Although Ahmad enjoys using her intelligence to stay civically engaged, she hones her physical strength, too. She was on the school wrestling team and said the sport allowed her to find physical strength she never knew she possessed.
“I have so much confidence and strength now,” she said.
Ahmad said that female wrestlers have made great strides in the state and today there are hundreds of them in Illinois. Just a decade ago, female wrestlers were an anomaly.
There are almost 20 wrestlers on Senn’s girls team, which Ahmad appreciated because her religious beliefs do not permit her to compete with male wrestlers.
Ahmad said she wasn’t very good during her first year and lost all of her matches. But last year, Ahmad finished second place in Chicago for her weight class.
The experience helped her to develop a growth mindset, realizing she could improve on skills that might not come easily at first.
Her school counselor, Dolores Green, said that Ahmad brings a positive attitude every single day. Her enthusiasm has made her one of Senn’s brightest students, said Green.
“In many ways she has been the face of Senn High School,” she said.
Green said she was impressed with Ahmad’s internship at the University of Chicago. Ahmad helped with cancer research, charting eye health for cancer studies.
But what impresses Green most about Ahmad is her kindness.
Without Green’s knowledge, Ahmad took pictures of her for over a week. She put them together to create a “birthday trifold” for Green, surprising her in her office.
“What high school student does that?” she asked.
Green said Ahmad is always there to give someone a hug or to offer words of encouragement.
“I’m going to miss her terribly,” she said.

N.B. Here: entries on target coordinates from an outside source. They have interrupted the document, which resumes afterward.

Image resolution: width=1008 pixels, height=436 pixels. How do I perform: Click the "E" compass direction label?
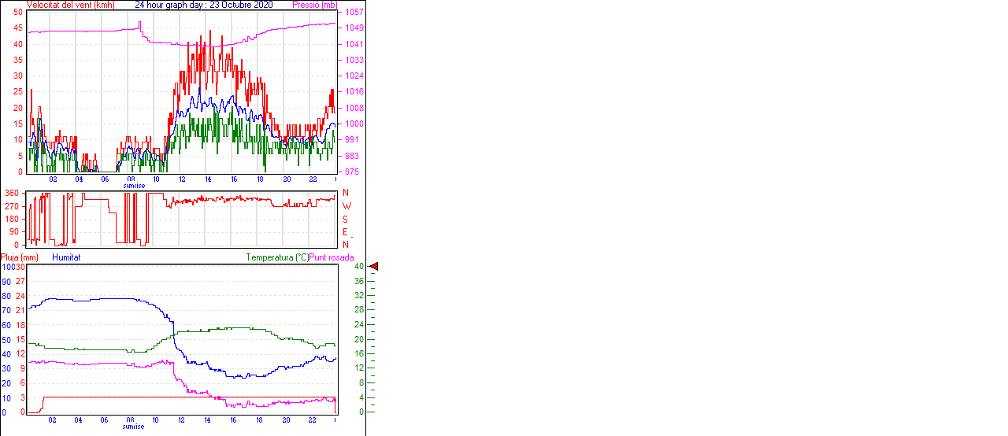pyautogui.click(x=345, y=232)
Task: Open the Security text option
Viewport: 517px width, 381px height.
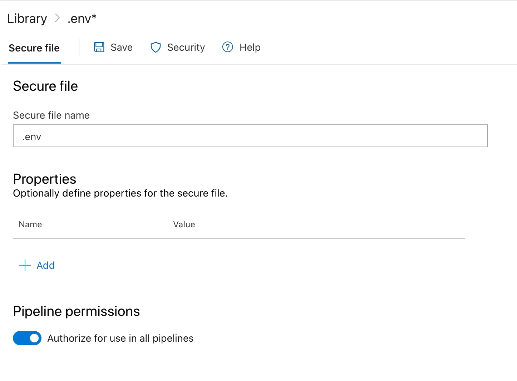Action: click(x=186, y=48)
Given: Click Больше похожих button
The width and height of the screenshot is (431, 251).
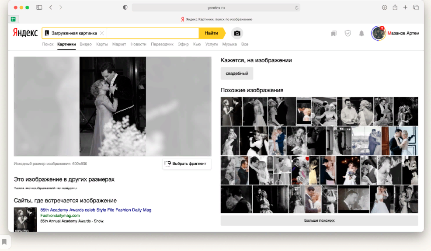Looking at the screenshot, I should point(319,220).
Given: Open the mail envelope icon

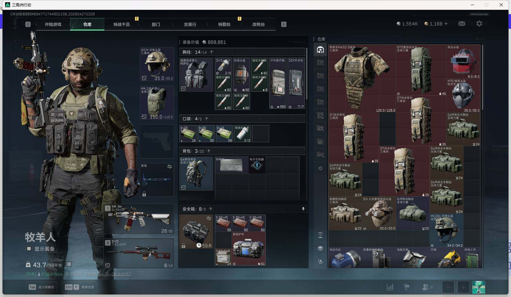Looking at the screenshot, I should click(462, 24).

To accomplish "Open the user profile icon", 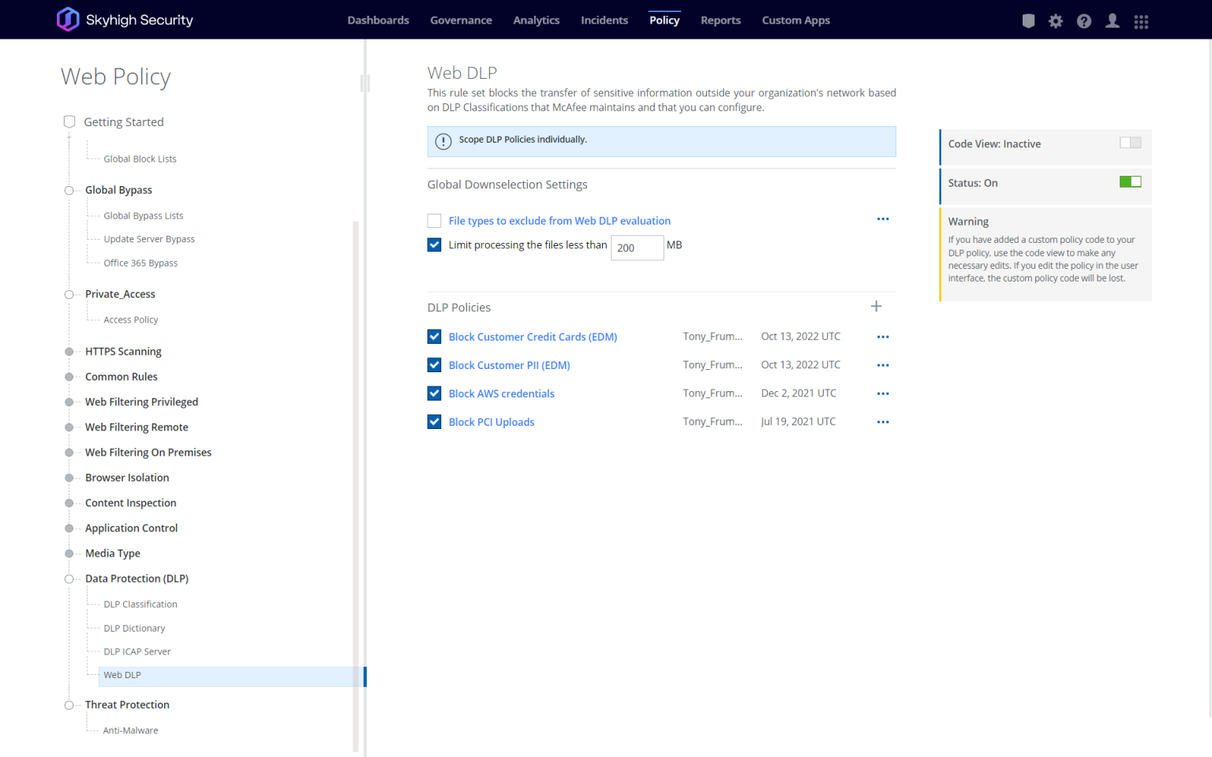I will (x=1113, y=21).
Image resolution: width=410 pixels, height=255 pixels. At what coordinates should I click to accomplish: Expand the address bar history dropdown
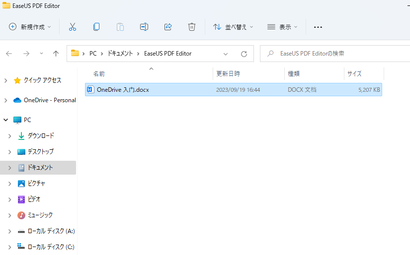click(226, 54)
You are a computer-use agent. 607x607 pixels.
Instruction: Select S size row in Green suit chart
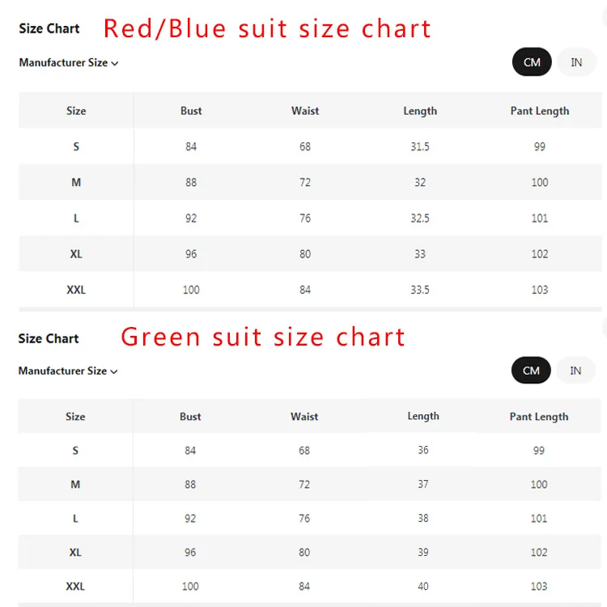click(x=75, y=450)
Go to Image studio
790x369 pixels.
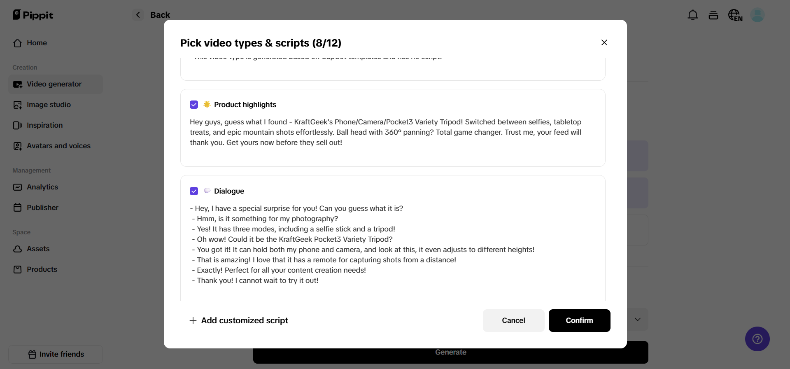49,105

Ahmad hopes to be a role model for her four younger siblings, and she wants to make her parents proud.
“I think the important responsibility of mine is to set a pathway for [my siblings] and to make sure that they are exposed to all these opportunities that are out there.”
Now, with her sights set on college, she said she has no plans to slow down. She plans to study political science and public policy — and might run for office someday.
“I want to accomplish big things,” she said.